Le mouvement d’indignation qui a débuté à Wall Street en septembre s’est depuis étendu au monde entier. Des milliers de gens se regroupent –et Montréal n’est pas en reste— afin de protester pacifiquement contre les dérives et les abus du capitalisme.

La conférence de Laure Waridel, écosociologue et cofondatrice d’Équiterre, prononcée la semaine dernière lors de l’ouverture de la Maison du développement durable, ne pouvait pas mieux tomber.

«Nous faisons face à une triple crise», dit d’entrée de jeu la conférencière. À la fois environnementale, sociale et économique. «Ce qui en ce moment tue le plus de gens sur la planète, c’est la pauvreté. Nos revenus déterminent ce que l’on choisit de manger.»

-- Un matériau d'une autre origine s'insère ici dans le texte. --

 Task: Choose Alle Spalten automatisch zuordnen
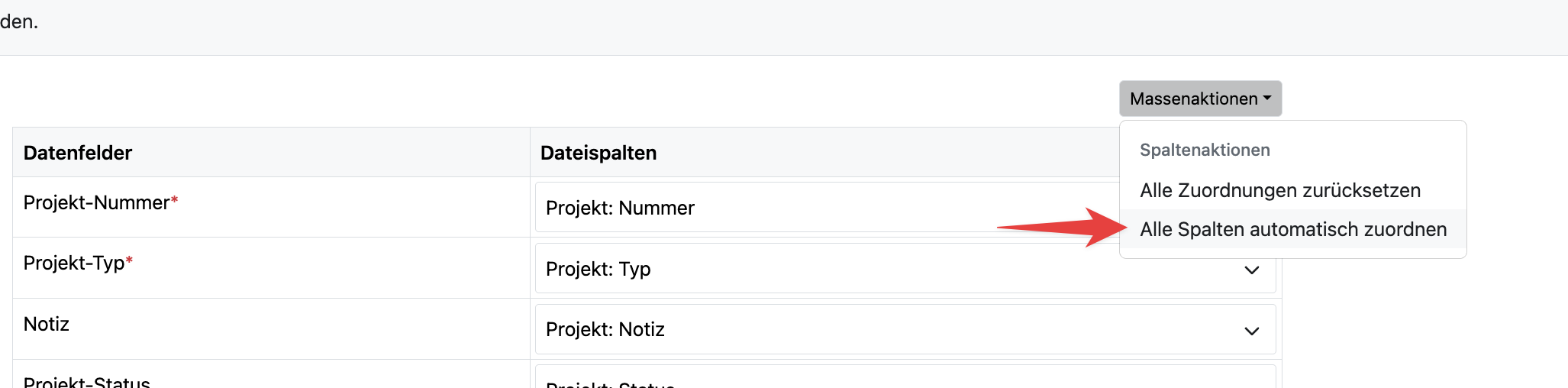pyautogui.click(x=1292, y=229)
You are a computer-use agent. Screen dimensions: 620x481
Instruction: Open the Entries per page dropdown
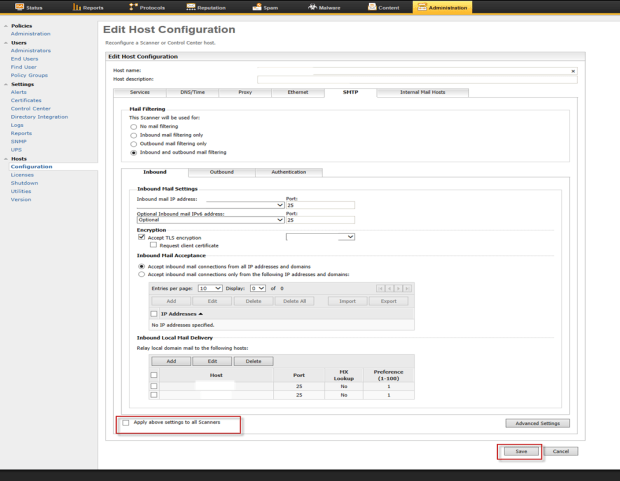point(210,288)
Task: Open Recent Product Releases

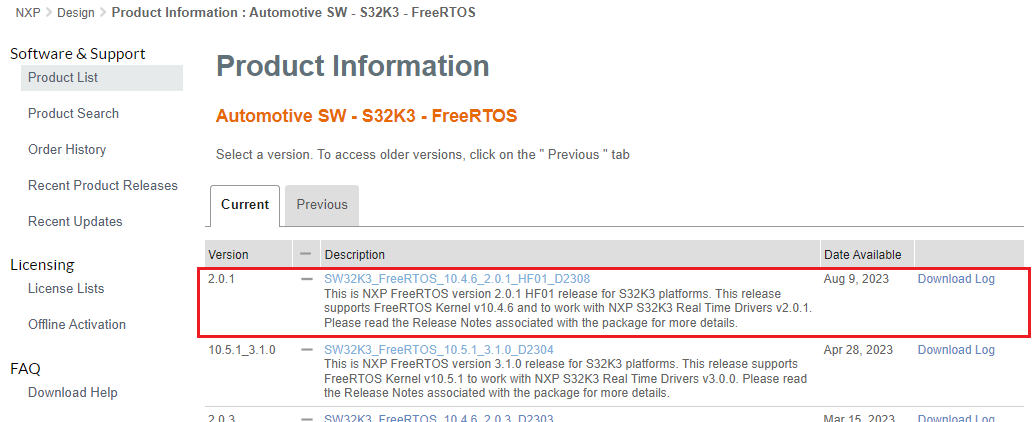Action: click(103, 186)
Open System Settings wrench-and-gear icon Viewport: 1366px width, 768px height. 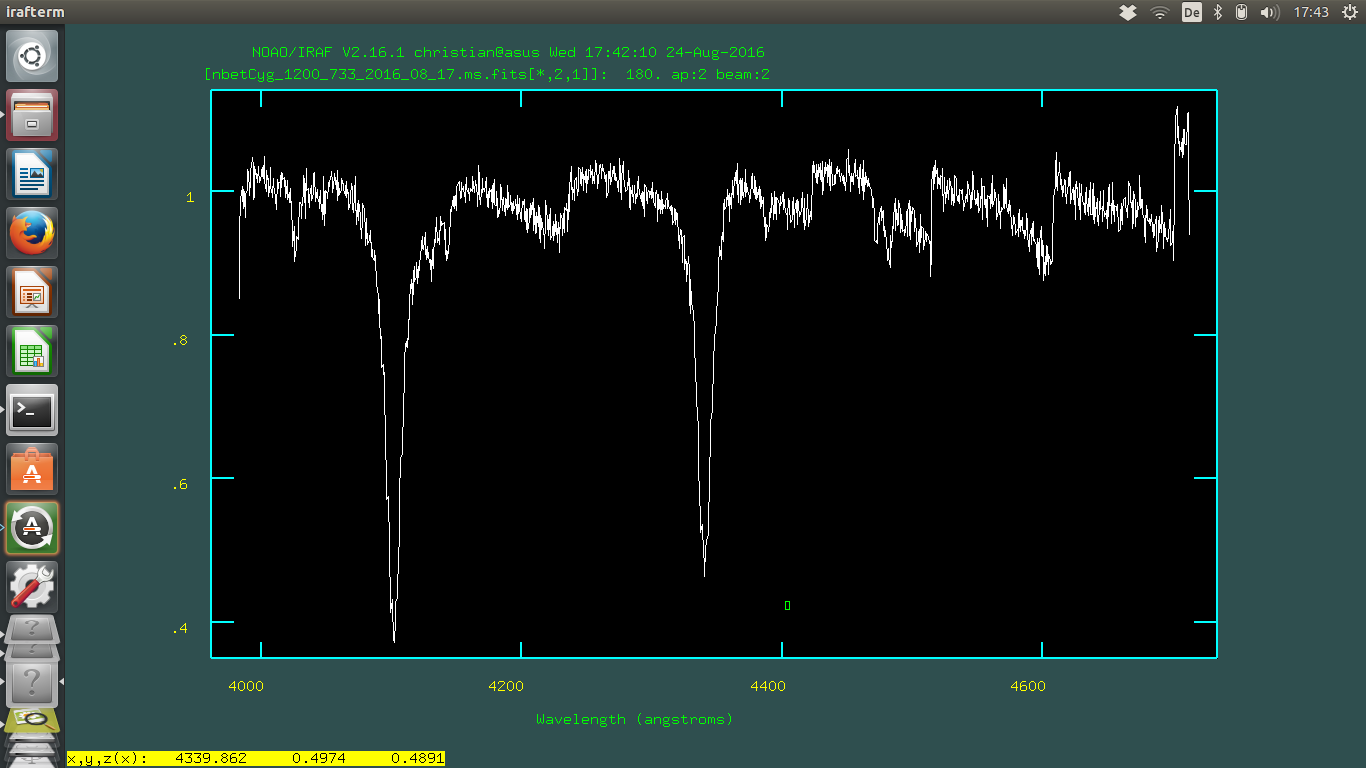[x=32, y=587]
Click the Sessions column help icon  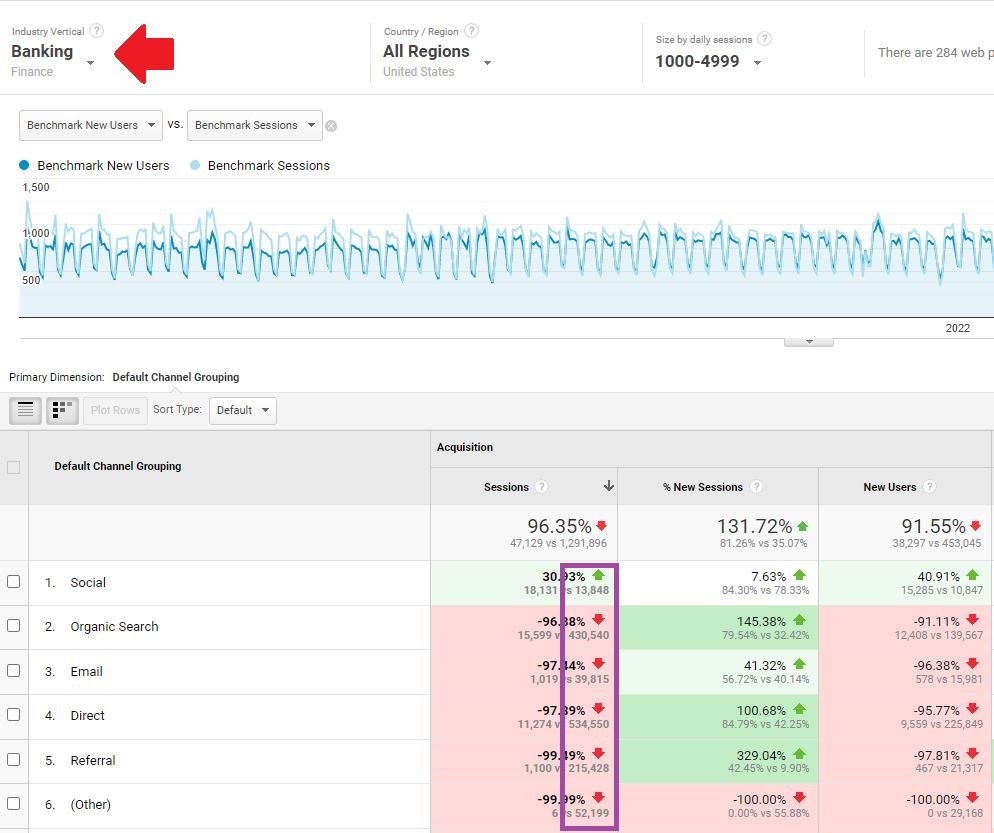click(x=541, y=487)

Le modèle économique actuel est, selon elle, un modèle de croissance qui ne tient pas compte des limites des écosystèmes, ni des limites des individus. «On constate qu’il s’agit d’un échec et ce discours n’est plus seulement celui des écologistes. Même Nicolas Sarkozy l’a dit dans la préface du livre Richesse des nations et bien-être des individus, écrit par deux Nobels d’économie, Joseph Stiglitz et Amartya Sen.»

La conférencière tenait aussi à rappeler que l’économie est «une construction de notre société». Contrairement à ce qu’on nous laisse croire, «l’économie n’est pas une loi de la physique comme l’est la loi de la gravité. Tout se tient, car socialement, on associe une valeur à l’argent. Si l’argent perd sa valeur, une crise économique survient.»

Reconnaître que l’économie est une construction sociale permet aussi de la transformer, poursuit-elle. Comment bâtir cette nouvelle économie plus verte? «Les citoyens peuvent consommer de manière plus responsable et nous pouvons aussi demander aux entreprises de faire une triple reddition de compte. Plutôt que de seulement présenter leur bilan économique et leur rendement lors de leur assemblée annuelle, on peut leur demander un rapport d’impact environnemental et social. Pour l’instant, ça se fait sur une base volontaire», déplore-t-elle.

Ce n’est pas la dernière fois que l’on entendra parler de cette économie plus verte, car elle sera un des thèmes clés de la conférence sur le développement durable des Nations Unies à Rio en juin 2012.